TUGAS YANG DIKERJAKAN ->
1. Sebutkan semua bidang tentang Islam Perdana yang menurut artikel tentang Islam Perdana penting dikuasai.
2. Lanjutkan artikel tentang Islam Perdana setelah kalimat terakhirnya.

___ HALAMAN ___

Beranda Publikasi Islam Perdana

Islam Perdana

137
0
Ilustrasi: nu.or.id

M. Subhan Zamzami (alumni Universitas Al-Azhar, Mesir)

Dalam ranah kajian Islam kontemporer, penguasaan terhadap semua hal tentang Islam Perdana, baik sejarah, politik, ekonomi maupun agama (normatif) sangatlah penting dan mendesak. Penting karena Islam Perdana, baik secara normatif ataupun historis, merupakan acuan utama untuk memahami dengan baik Islam yang kini sudah menjelma dalam aneka-ragam bentuk dan orientasi.

Mendesak karena hampir semua kelompok Islam, dengan variasi corak dan orientasinya, mengklaim bahwa pemahaman keislaman mereka merupakan cerminan bahkan copy-paste dari Islam ala Muhammad dan para suksesor setelahnya.

___ CUPLIKAN DATA ___

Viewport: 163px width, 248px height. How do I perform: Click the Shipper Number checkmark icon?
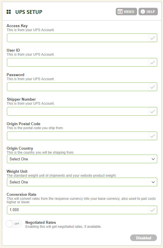point(153,112)
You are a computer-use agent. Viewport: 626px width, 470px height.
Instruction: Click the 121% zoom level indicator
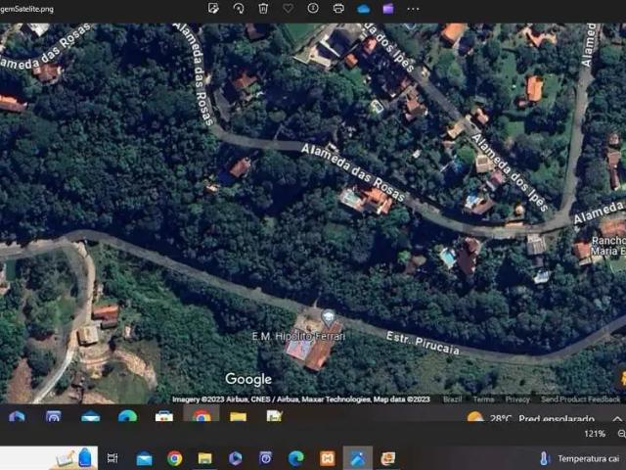[595, 434]
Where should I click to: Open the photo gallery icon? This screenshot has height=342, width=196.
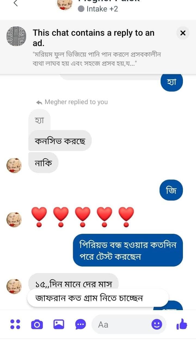(x=59, y=324)
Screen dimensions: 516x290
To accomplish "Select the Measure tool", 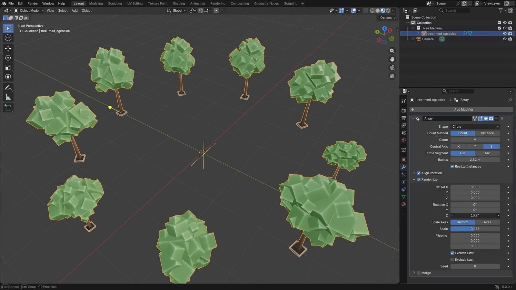I will tap(8, 97).
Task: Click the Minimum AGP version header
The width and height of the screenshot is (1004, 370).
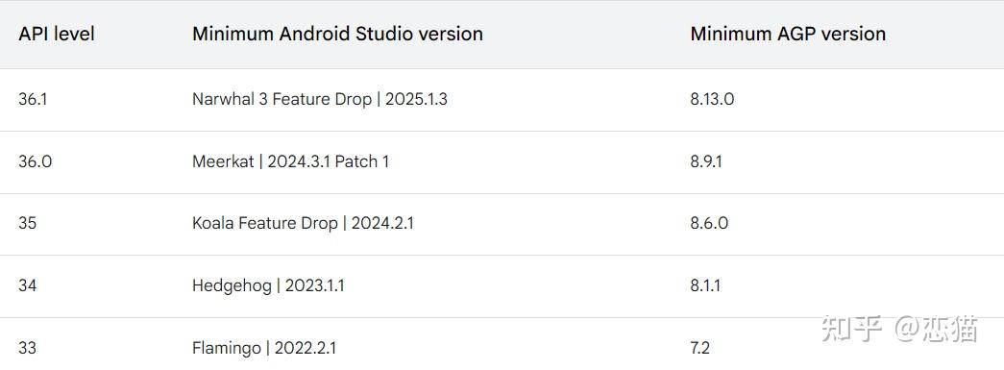Action: coord(788,34)
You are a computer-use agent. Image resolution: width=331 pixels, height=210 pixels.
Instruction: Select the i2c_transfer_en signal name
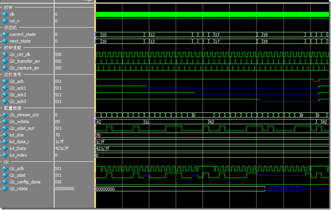click(24, 61)
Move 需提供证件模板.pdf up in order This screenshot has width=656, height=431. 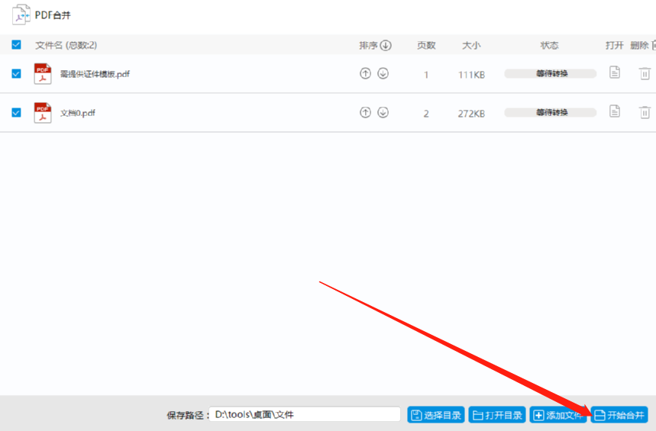click(365, 73)
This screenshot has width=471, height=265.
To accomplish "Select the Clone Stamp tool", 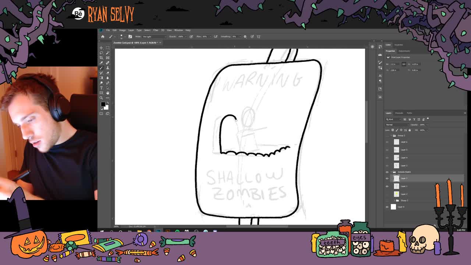I will tap(107, 68).
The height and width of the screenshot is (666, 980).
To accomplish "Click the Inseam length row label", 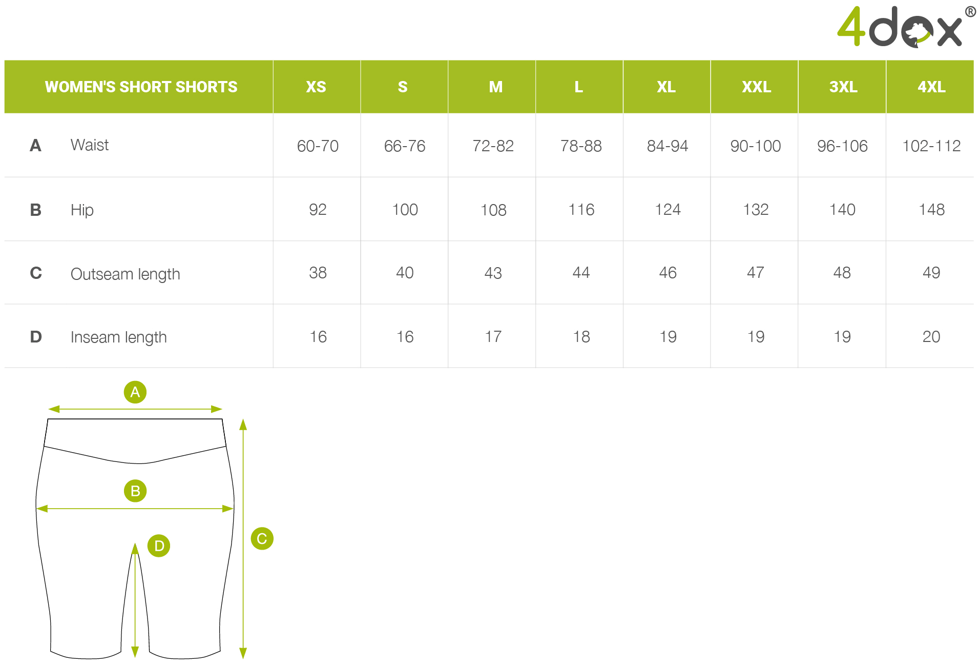I will click(119, 337).
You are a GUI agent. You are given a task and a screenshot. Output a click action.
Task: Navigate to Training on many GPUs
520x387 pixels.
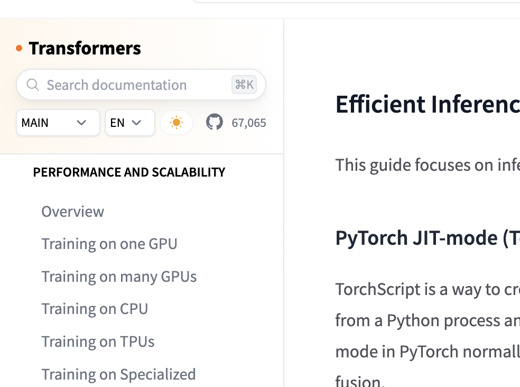(x=119, y=276)
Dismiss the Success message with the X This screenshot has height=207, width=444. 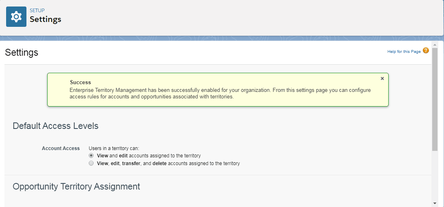[x=382, y=78]

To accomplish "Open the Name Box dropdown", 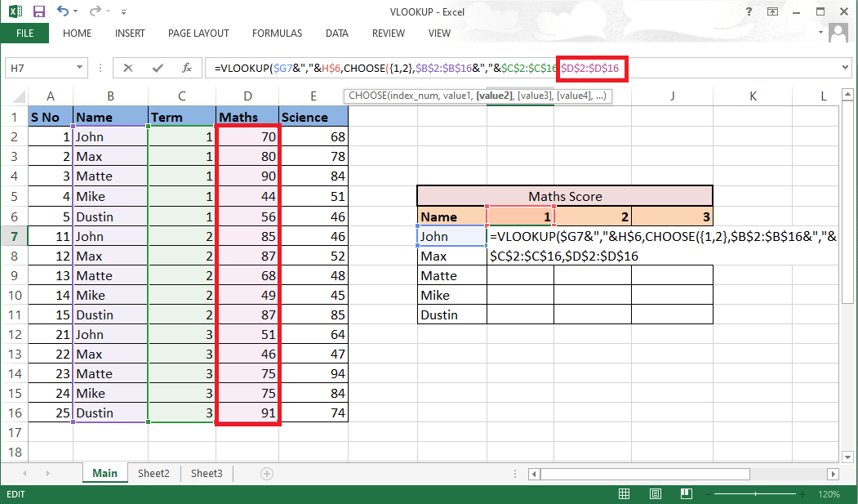I will (x=78, y=68).
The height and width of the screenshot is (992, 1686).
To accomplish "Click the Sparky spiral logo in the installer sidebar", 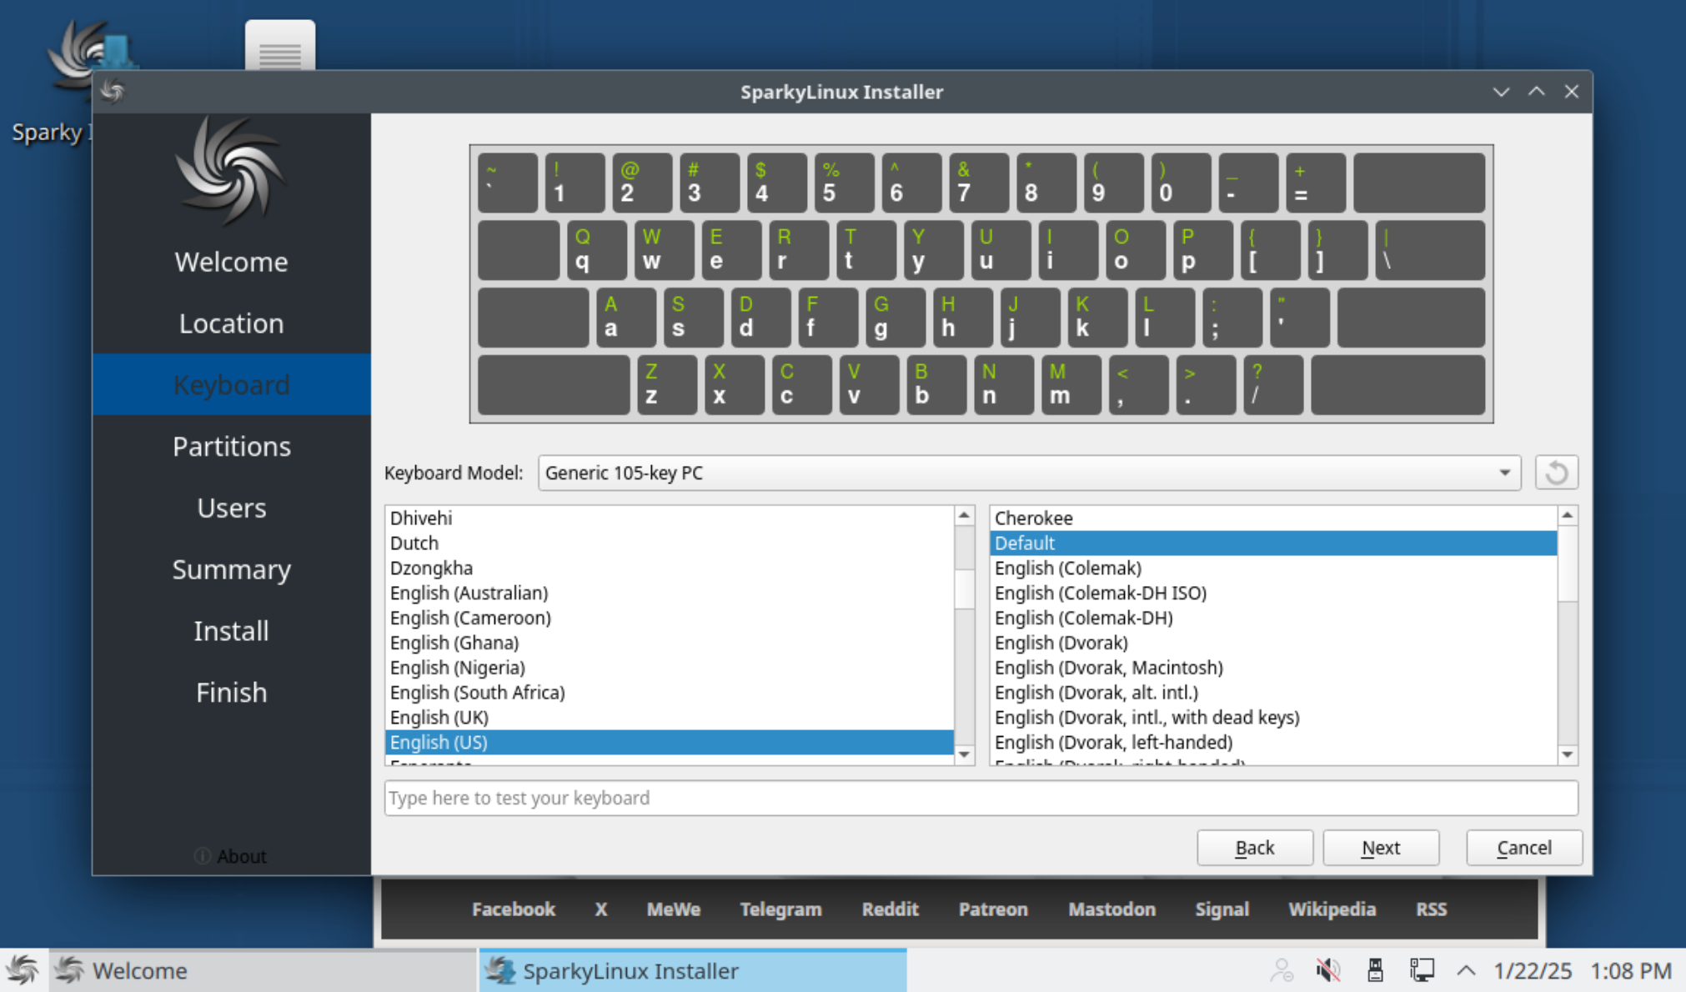I will 231,171.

___

KUMPULAN JAWABAN ->
1. Sejarah, politik, ekonomi, dan agama (normatif).

2.
Lantas apakah yang dimaksud dengan Islam Perdana? Sependek pengamatan penulis, istilah Islam Perdana mencakup tiga hal: pertama, Islam Perdana dimulai sejak Muhammad menerima wahyu hingga kewafatannya (610-632 M); kedua, Islam Perdana dimulai sejak Muhammad menerima wahyu hingga akhir kekhilafahan Ali bin Abi Thalib (632-661 M); dan ketiga, Islam Perdana dimulai sejak Muhammad menerima wahyu hingga runtuhnya dinasti Umayyah (610-750 M).

Dari tiga opsi tersebut, penulis cenderung pada opsi pertama, karena pada masa inilah Islam secara langsung berada di tangan pembawanya, Muhammad, serta di bawah pengawasan penciptanya, Allah.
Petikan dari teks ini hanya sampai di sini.